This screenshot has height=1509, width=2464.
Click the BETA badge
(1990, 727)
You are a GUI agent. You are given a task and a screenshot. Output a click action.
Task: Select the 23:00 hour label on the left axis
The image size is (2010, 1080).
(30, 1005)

--------------------

**THE TASK**
In the lines above, locate the string "screenshot". Copy every line where it occurs.

**COMPLETED EXERCISE**
This screenshot has height=1509, width=2464.
You are a GUI agent. You are given a task and a screenshot. Output a click action.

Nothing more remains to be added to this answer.